Proving an Arctic Ark

The word that Canadian scientists have newly discovered a massive break in the artic ice shelf (matching the kind previously reported in the Antarctic) and news that the Polar Bear is in trouble due to Global Warming are unpleasant reminders of a climate change path humankind has been down at least once before.

My enterprising Dutch colleague (and onetime in-law) Viscount Wim Van Wynkoop of Utrecht has sent word from his latest expedition in Northeast Turkey that the most recent analysis of splinters from timbers located on the side of Mount Ararat has yielded the clearest evidence yet that he has found the fabled site of Noah’s Ark.
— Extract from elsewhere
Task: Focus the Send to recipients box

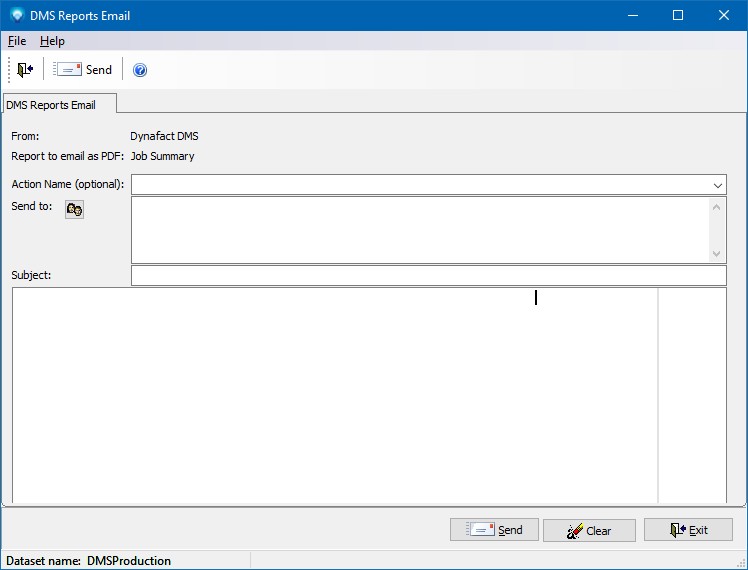Action: tap(420, 230)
The ice crystals found embedded in the timbers also contain ancient arctic plankton and therefore suggest confirmation of Van Wynkoop’s long-held theory of contact with an iceberg.
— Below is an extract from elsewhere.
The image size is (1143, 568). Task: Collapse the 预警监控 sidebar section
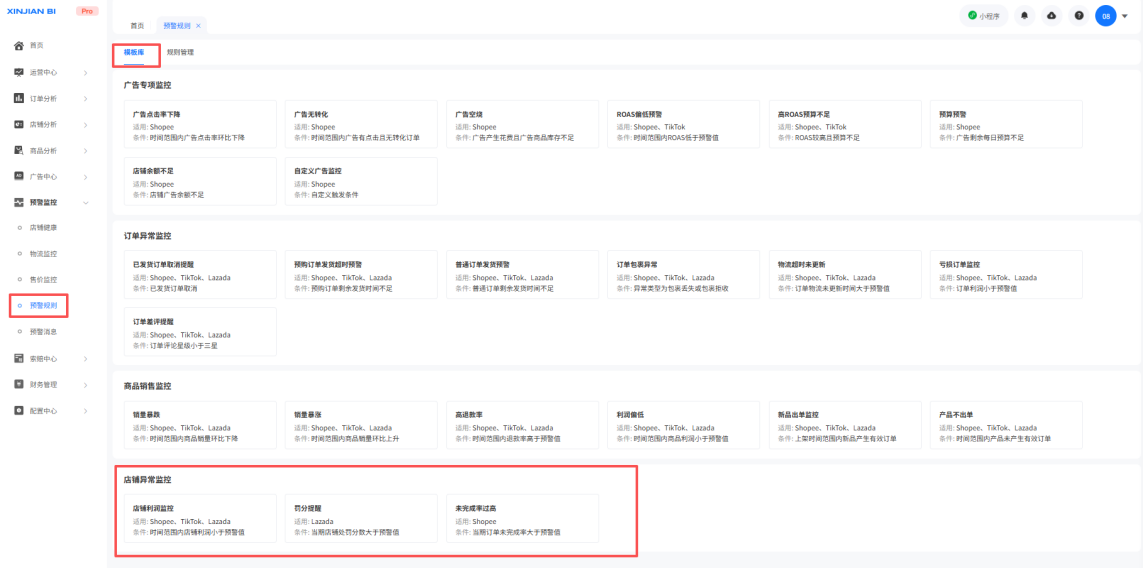click(86, 202)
Aerial view of Ararat site


Possibly lending additional credence to this interpretation are the newly discovered Red Sea Scrolls, a set of cuneiform scriptural passages on sheepskin unearthed by Israeli construction workers near Elat in July 2003. The scrolls, now in the custody of specialists at Beersheba University, were found secreted in large terra cotta jars and are estimated to predate the Qumran scrolls from the Dead Sea by some 3,000 years. Several of the stories, crafted in an early Sumerian-type alphabet, parallel the Old Testament versions but with notable differences.
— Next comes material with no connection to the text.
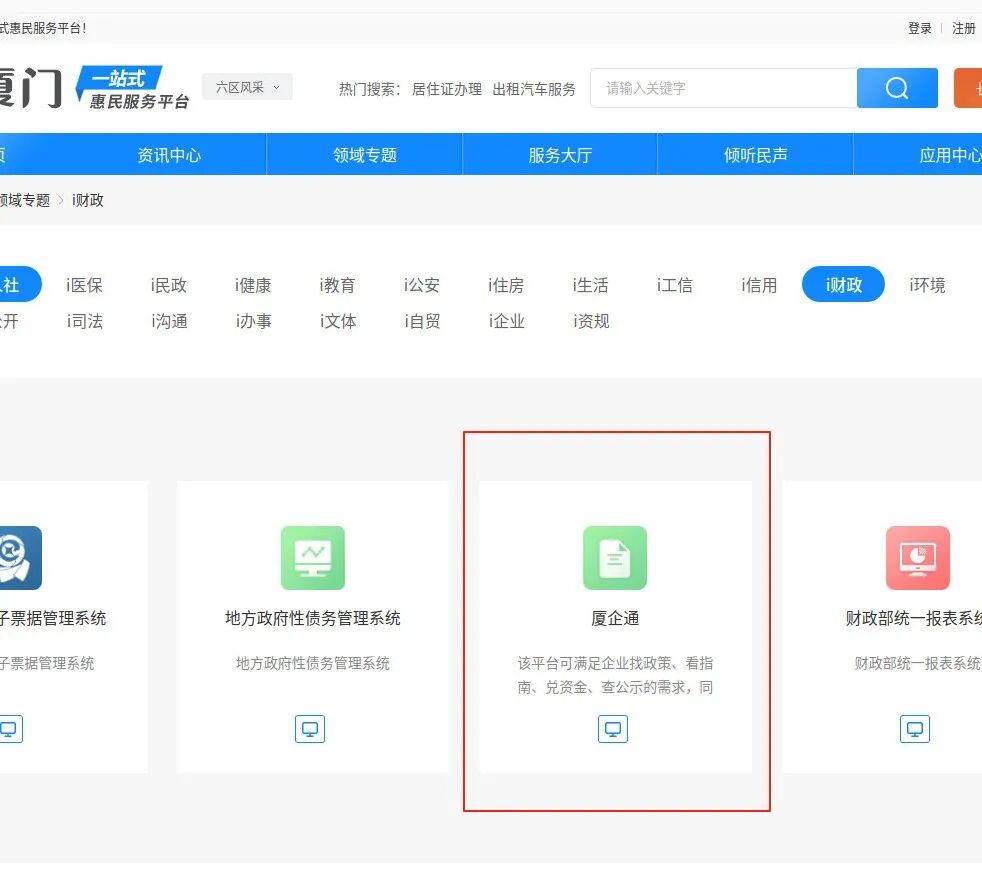Click the 地方政府性债务管理系统 chart icon
The width and height of the screenshot is (982, 869).
(312, 558)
US version of Noah..note soaring American eagle


The tale of Noah (No-Hah) reveals the ark builder not as a pious patriarch but a sober-minded dealer in exotic animals captured to satisfy the extravagant tastes of Near East potentates and satraps. His noted brother was Hoo-Ha, an itinerant jester who entertained in various Mediterranean courts, often paired with their flamboyant sister Minnie-Ha-Ha, an exotic dancer. In this account, No-hah wasn’t trying to spare his family and the world’s wildlife from the wrath of God but attempting to find the quickest route for getting to India and back again ahead of Phoenician competitors. He was especially keen to secure a contract to supply animals to the new Hanging Gardens rumored to be in the planning stages at Babylon.

As a result of a just-concluded Ice Age and rising waters from retreating polar caps, Van Wynkoop says, this proved far more hazardous than in modern times. No-Hah’s floating menagerie was gashed by an iceberg before foundering on an Anatolian mountaintop. The dealer and his sons were able to recover a few of their precious cargo but both the East Sumatran Rhinoceros and the Himalayan Yeti specimens, in particular, got away. The Yeti also took No-hah’s youngest granddaughter, Shirley, with him. Local legends affirm that the couple and their hirsute heirs operated a popular Greek restaurant on Cyprus called “The Abominable Aegean” until it burned down during the Trojan War. Generations of their rowdier offspring were no doubt responsible for a subsequent spate of werewolf legends across the Balkans. Particularly those in which the lycanthropes seemed to be wearing yarmulkes since Shirley got the Yeti to convert shortly after their elopement in Asia Minor.

2 Comments:

Robyne said...

Now, does this mean if I am a pig...like Hilary Clinton ..that this, my 60th year might just be the one year I make my squillions?
Phew!!!
Robyne
www.creativewritintravel.blogspot.com

Prof. Kurt S. Jacobi said...

It very well could be, Robyne. An excellent year to pull the fat out of the fire, so to speak, and live life high on the hog. This may all come a bit too soon for Hillary..the election is NEXT year..the Year of the RAT!